Material supplied: Begin

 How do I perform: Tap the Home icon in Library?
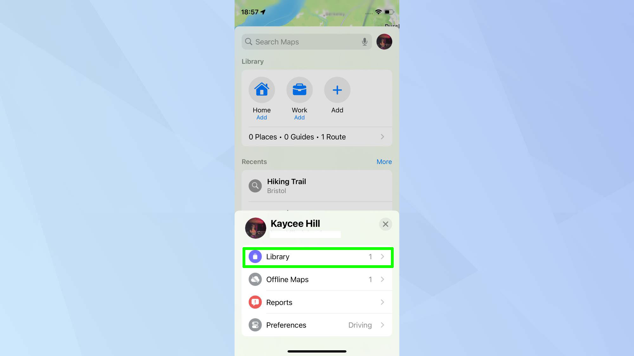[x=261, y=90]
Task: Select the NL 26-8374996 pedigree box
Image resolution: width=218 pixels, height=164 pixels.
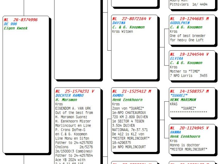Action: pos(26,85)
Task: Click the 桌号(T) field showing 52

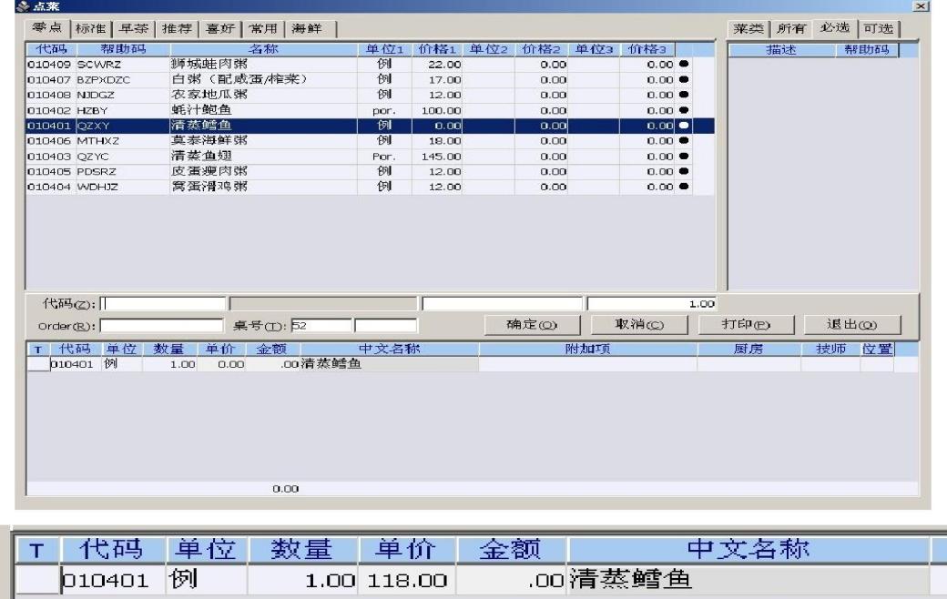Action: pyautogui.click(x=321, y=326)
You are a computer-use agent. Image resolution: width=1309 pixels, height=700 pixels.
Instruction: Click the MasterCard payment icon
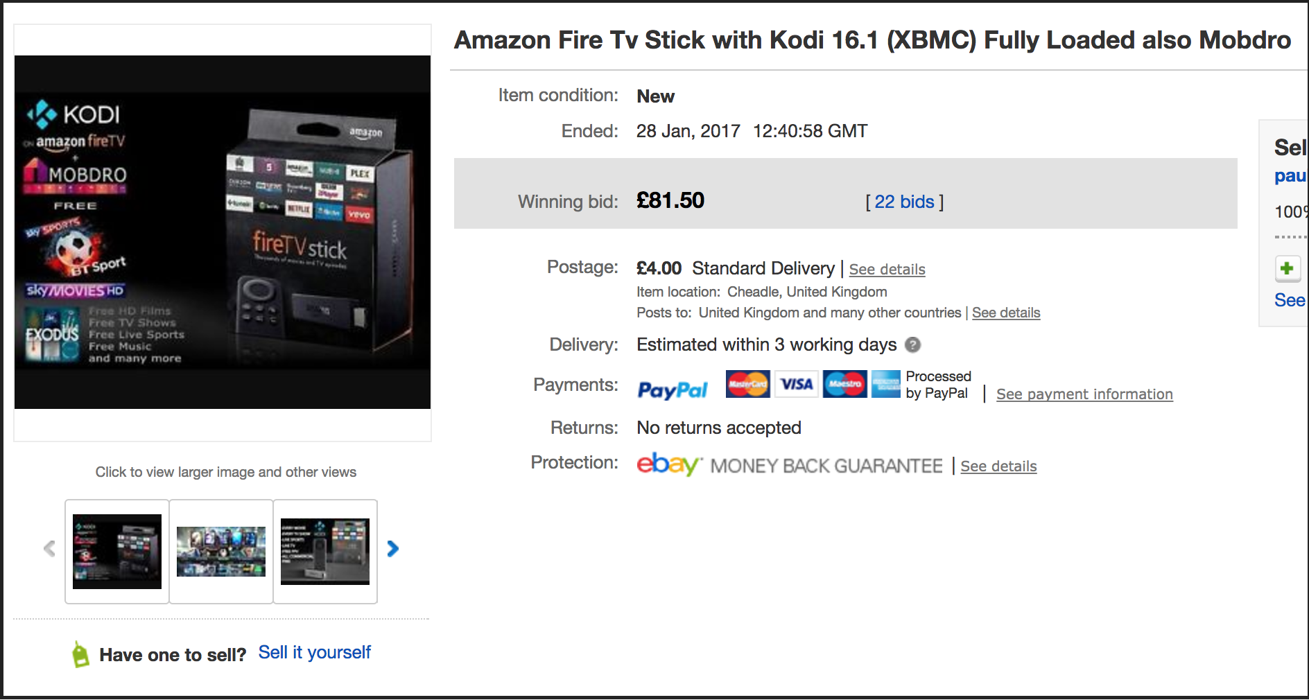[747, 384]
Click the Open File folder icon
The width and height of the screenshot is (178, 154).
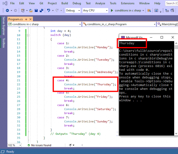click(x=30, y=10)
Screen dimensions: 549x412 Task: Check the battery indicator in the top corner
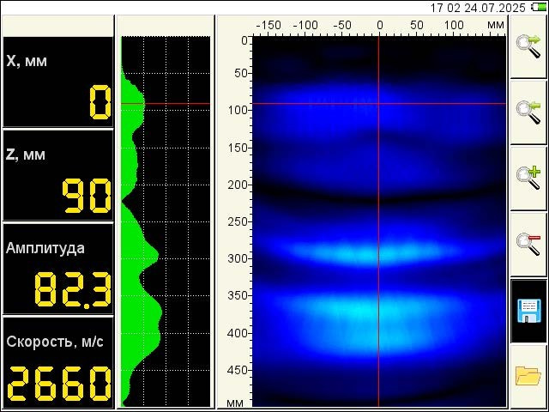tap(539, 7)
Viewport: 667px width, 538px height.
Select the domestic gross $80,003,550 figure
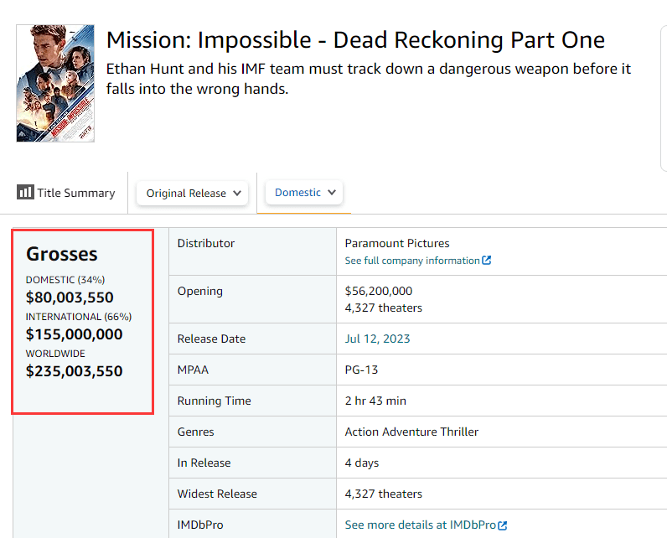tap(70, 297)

Material supplied: End
Material supplied: Begin

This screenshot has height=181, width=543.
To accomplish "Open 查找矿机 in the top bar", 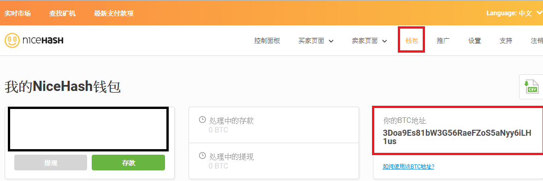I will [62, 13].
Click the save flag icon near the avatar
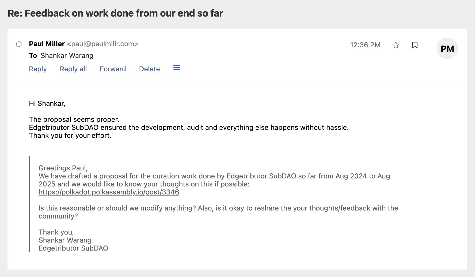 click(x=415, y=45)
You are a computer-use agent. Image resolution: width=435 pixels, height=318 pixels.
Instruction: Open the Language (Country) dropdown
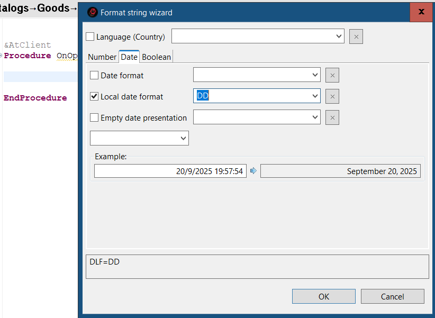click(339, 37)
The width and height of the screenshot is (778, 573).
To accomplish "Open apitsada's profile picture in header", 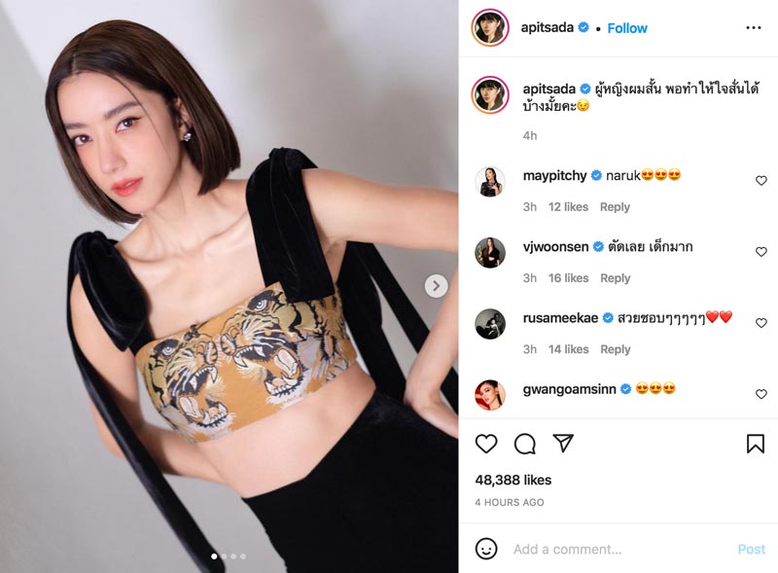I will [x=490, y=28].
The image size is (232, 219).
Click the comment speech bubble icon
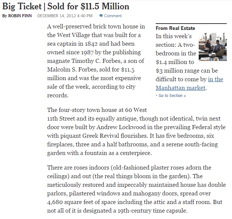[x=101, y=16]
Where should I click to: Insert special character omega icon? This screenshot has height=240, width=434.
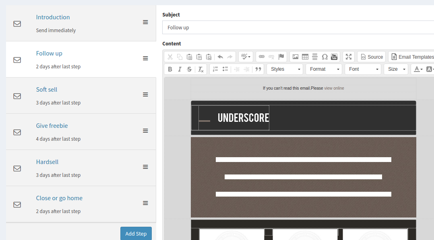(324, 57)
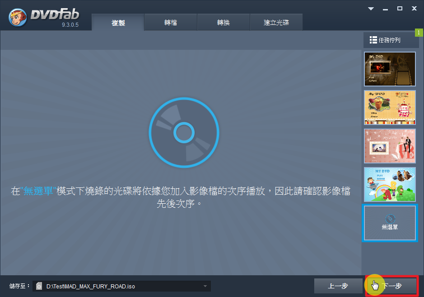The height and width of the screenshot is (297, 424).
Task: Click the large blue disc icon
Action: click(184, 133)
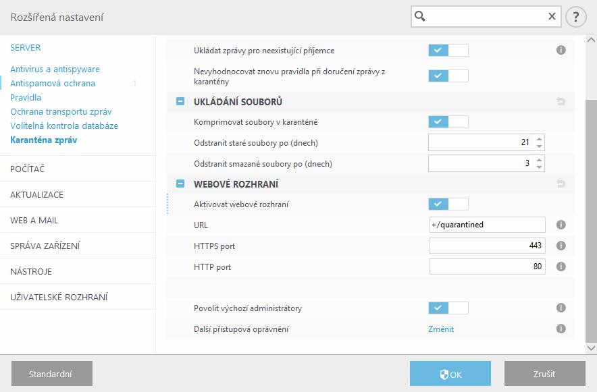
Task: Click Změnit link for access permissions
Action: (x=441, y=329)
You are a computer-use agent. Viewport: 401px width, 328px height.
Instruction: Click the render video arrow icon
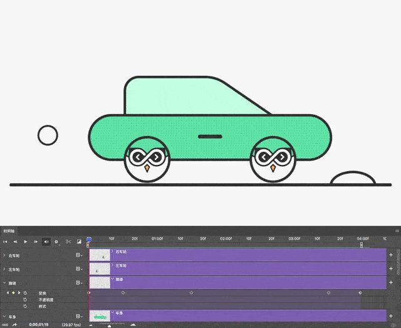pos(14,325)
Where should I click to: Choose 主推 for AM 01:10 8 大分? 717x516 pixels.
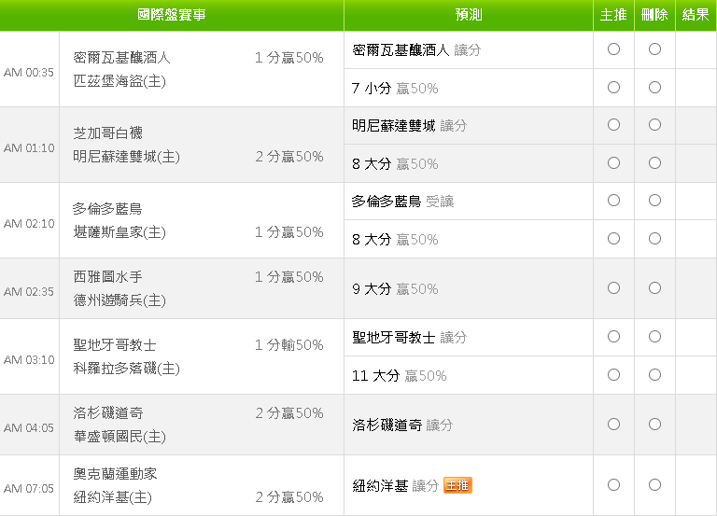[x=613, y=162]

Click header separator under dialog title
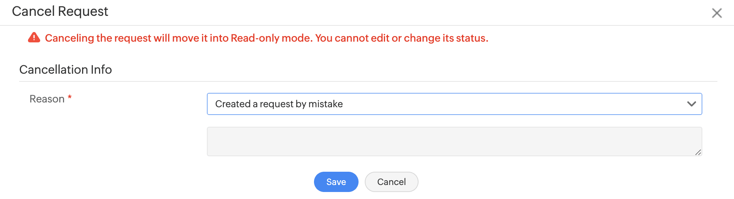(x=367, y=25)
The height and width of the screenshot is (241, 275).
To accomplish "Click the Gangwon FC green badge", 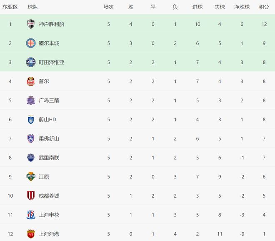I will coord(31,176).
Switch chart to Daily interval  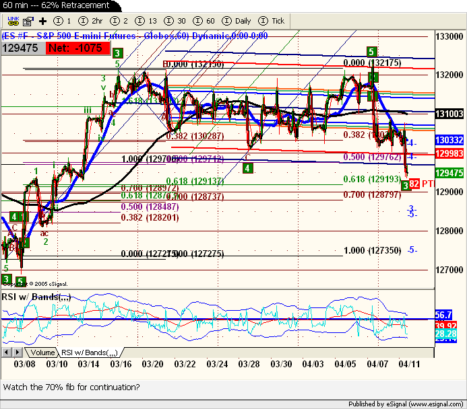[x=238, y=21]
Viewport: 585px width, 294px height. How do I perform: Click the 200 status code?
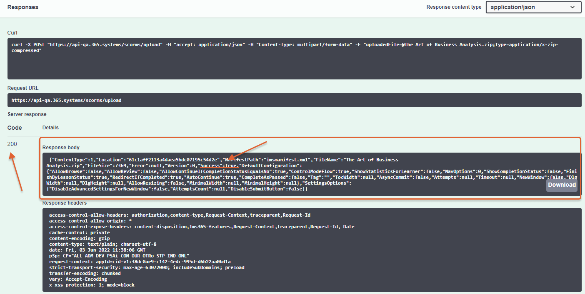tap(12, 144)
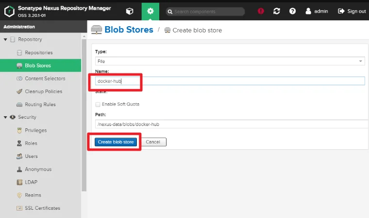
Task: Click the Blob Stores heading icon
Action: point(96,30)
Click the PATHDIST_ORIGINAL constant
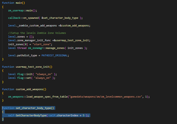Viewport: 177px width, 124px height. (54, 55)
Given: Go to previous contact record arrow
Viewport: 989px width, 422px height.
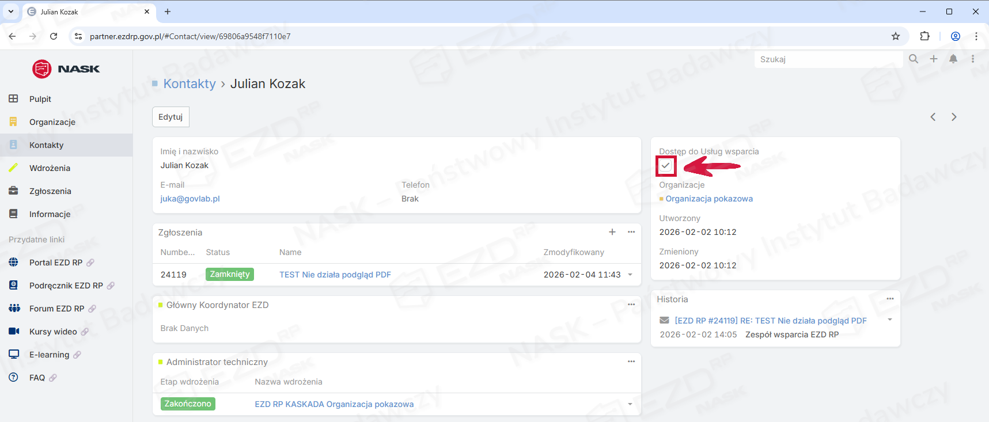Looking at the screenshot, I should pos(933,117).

Material supplied: End

State only the number of lines above that contain the word "computer".

* Solution to this task
3